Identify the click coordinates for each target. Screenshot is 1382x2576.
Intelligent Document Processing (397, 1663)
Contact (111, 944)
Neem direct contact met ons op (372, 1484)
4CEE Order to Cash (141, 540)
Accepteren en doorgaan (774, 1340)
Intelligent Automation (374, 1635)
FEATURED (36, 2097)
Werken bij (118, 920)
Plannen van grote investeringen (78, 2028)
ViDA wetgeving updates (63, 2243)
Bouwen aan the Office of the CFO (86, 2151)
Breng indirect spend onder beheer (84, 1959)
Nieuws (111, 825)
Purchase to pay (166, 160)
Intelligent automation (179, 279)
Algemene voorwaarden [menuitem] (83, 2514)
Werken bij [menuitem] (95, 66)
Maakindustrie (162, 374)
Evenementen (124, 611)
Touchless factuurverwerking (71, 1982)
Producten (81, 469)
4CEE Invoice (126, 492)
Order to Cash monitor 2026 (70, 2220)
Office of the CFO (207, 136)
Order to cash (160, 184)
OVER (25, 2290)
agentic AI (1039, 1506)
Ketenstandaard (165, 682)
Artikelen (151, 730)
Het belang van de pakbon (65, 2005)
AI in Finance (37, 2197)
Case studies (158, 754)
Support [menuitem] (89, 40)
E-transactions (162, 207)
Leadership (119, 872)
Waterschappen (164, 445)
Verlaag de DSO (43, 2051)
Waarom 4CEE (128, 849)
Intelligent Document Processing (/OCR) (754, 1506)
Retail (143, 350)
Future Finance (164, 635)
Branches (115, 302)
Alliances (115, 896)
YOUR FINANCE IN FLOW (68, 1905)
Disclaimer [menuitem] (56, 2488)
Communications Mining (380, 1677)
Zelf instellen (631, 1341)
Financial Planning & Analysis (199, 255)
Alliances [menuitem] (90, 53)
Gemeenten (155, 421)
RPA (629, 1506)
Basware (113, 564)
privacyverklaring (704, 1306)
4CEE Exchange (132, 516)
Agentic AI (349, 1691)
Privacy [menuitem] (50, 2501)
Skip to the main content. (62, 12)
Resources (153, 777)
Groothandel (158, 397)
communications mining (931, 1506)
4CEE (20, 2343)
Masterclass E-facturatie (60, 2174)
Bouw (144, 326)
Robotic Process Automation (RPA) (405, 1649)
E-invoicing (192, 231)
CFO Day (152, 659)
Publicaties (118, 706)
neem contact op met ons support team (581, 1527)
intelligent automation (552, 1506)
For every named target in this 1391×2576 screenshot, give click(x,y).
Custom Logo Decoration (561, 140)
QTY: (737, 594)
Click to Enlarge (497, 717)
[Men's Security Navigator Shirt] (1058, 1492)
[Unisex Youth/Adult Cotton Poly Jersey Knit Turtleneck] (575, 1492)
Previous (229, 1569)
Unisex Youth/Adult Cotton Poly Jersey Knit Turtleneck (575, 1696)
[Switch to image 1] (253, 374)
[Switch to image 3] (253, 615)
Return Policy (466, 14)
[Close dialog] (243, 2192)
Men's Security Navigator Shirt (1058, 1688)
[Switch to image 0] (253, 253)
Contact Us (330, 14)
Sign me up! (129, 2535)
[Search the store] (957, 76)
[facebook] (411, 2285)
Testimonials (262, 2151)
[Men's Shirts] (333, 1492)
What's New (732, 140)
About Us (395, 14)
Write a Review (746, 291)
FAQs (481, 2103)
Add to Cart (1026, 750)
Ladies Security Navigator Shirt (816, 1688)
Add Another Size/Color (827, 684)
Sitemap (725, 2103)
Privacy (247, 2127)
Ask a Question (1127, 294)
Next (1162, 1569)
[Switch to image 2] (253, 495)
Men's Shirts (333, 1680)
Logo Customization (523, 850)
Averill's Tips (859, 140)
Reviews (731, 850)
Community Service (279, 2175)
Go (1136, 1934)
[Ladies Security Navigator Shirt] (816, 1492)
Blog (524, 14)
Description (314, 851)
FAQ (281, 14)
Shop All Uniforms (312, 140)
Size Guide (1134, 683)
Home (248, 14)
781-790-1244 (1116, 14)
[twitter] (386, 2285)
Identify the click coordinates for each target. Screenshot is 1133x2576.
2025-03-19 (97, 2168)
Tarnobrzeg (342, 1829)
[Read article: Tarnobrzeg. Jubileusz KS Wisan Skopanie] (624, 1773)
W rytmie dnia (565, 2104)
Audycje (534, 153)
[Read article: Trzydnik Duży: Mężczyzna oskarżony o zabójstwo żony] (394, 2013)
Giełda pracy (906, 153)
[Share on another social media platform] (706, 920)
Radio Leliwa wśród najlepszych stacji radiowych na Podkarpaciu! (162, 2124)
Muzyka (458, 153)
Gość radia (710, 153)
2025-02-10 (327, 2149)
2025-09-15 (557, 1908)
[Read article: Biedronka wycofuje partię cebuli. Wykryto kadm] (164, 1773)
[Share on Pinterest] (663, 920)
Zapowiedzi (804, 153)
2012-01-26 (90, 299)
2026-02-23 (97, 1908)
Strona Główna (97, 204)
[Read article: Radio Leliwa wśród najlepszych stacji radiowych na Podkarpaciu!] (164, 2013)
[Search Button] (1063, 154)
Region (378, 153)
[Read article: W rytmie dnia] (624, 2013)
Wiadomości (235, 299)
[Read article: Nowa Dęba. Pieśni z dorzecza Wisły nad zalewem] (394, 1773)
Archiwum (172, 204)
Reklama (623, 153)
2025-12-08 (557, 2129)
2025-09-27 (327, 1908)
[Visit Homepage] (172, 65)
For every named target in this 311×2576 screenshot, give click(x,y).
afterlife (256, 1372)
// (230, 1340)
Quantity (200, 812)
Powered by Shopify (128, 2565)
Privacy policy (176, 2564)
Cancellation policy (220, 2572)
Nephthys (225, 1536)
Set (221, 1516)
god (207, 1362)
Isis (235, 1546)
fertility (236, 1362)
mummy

□ □ □ □

**ABOUT THIS EXERCISE**
Using the data above, print exactly the lines from the line that contains "[Read article: Radio" through the line that contains "[Visit Homepage] (172, 65)", with both included.

**RESPONSE AREA**
[Read article: Radio Leliwa wśród najlepszych stacji radiowych na Podkarpaciu!] (164, 2013)
[Search Button] (1063, 154)
Region (378, 153)
[Read article: W rytmie dnia] (624, 2013)
Wiadomości (235, 299)
[Read article: Nowa Dęba. Pieśni z dorzecza Wisły nad zalewem] (394, 1773)
Archiwum (172, 204)
Reklama (623, 153)
2025-12-08 (557, 2129)
2025-09-27 (327, 1908)
[Visit Homepage] (172, 65)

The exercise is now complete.